党の総裁選に出る首相と候補者の二人における、動機づけのあり方のちがい

 首相は、党の総裁選の候補者と、論じ合いをしたがらない。自由民主党の総裁選では、首相のほかに、候補者として石破茂氏が出馬しているが、石破氏との論じ合いを首相は避けていると見られる。

 首相が石破氏との論じ合いを避けているのがあるとして、これが意味するのは、一つには動機づけのちがいである。首相は外の動機づけによっていて、石破氏は内の動機づけによっているのである。

 外の動機づけとは、人からほめられるのや、自分を支持してくれる人の数の増加につながるのや、支持する人との結びつきを強めるのや、自分の自尊心を満たすのや、勝負に勝てそうなのや、利益(利得)になるといったことをもとにする。逆にいえば、それらを得るのにつながるのでなければやりたがらない。

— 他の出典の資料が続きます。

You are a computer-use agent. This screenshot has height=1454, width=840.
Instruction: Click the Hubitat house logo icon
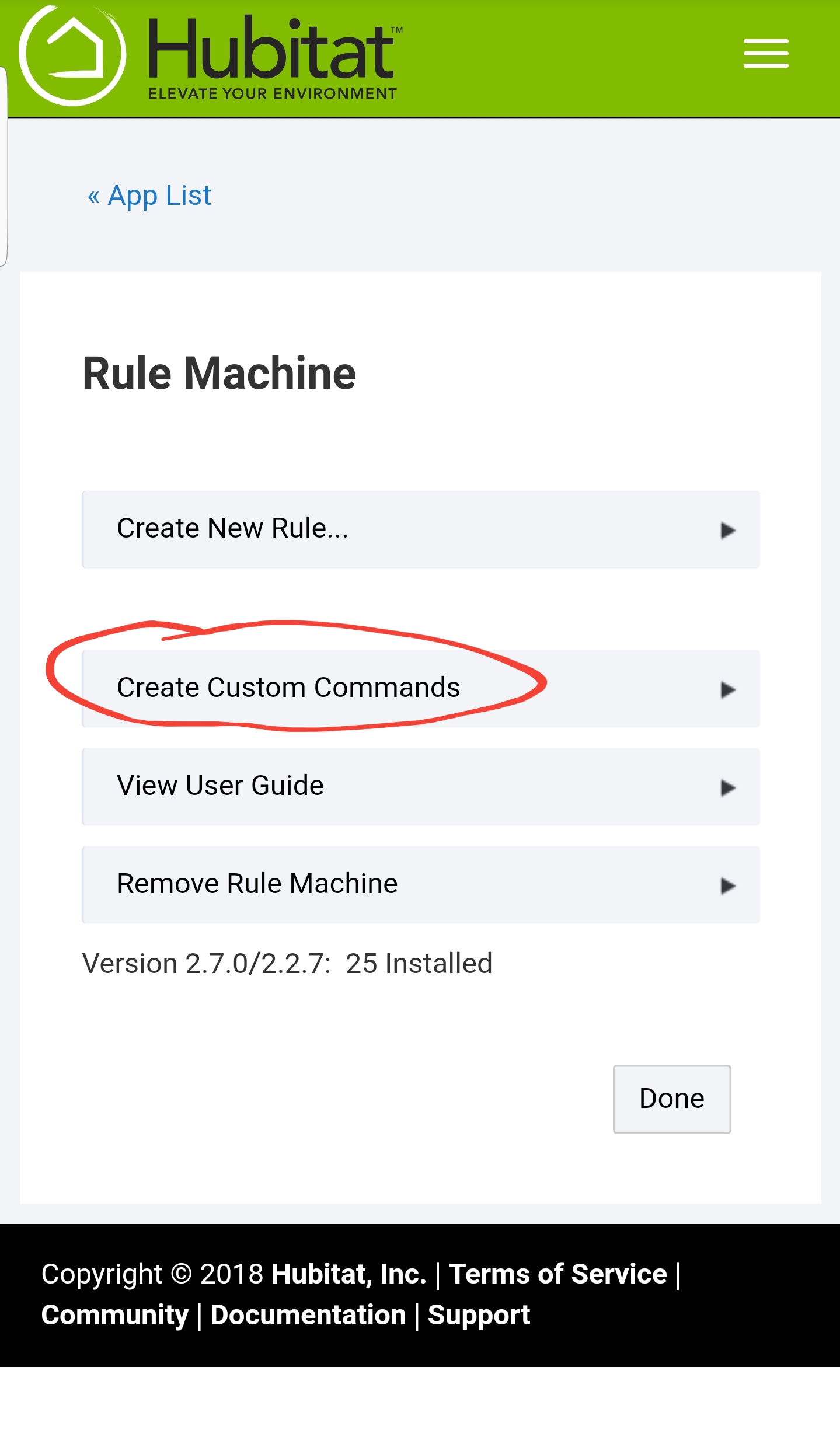[x=72, y=55]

 外の動機づけから見て、さしてプラスになることではなく、むしろマイナスになることであっても、やることに意味があるからやるというのが、内の動機づけである。ものごとの内容(実質)に焦点を当てる。内の動機づけによるのは、逆にいえば、外の動機づけによっていないのをあらわす。外の動機づけにそれほど左右されずにいる。

 一か〇かということではないから、ていどのちがいにすぎないものではあるが、どちらかというと、首相は外の動機づけによっているところが大きい。いっぽうで石破氏は内の動機づけによっているところが大きい。

 総裁選にかぎらず、ほかのことについても、首相は外の動機づけによって動いているのが目だつ。そこにまずいところがある。外と内との二つを兼ね合わせていればよいが、外の動機づけにかたよることで、支えが弱くなる。その支えの弱さが、首相の行動には見うけられる。総裁選で、石破氏との論じ合いを避けているのはそのあかしの一つだ。動機づけが外からのものにかたよっていて、支えが弱いために、やるべきことをやらず、やるべきではないことをやることにつながっている。